**** Information given ****

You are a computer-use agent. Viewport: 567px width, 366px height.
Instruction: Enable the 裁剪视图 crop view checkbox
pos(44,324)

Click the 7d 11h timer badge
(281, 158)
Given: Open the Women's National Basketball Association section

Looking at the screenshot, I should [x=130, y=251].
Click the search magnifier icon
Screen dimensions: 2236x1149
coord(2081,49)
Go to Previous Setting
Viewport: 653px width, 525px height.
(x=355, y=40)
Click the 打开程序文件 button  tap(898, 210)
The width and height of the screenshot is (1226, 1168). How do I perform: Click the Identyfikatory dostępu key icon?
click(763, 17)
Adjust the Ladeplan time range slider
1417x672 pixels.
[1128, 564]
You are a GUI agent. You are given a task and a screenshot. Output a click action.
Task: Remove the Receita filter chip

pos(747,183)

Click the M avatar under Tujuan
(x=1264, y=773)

****

Lay out, as a numbered list with one item per line and no blank lines, the part of the entries above that opens with the line containing "The width and" and closes with the line containing "[1128, 564]", both of those lines included.

Answer to this task:
1. The width and height of the screenshot is (1226, 1168). How do I perform: Click the Identyfikatory dostępu key icon?
2. click(763, 17)
3. Adjust the Ladeplan time range slider
4. 1417x672 pixels.
5. [1128, 564]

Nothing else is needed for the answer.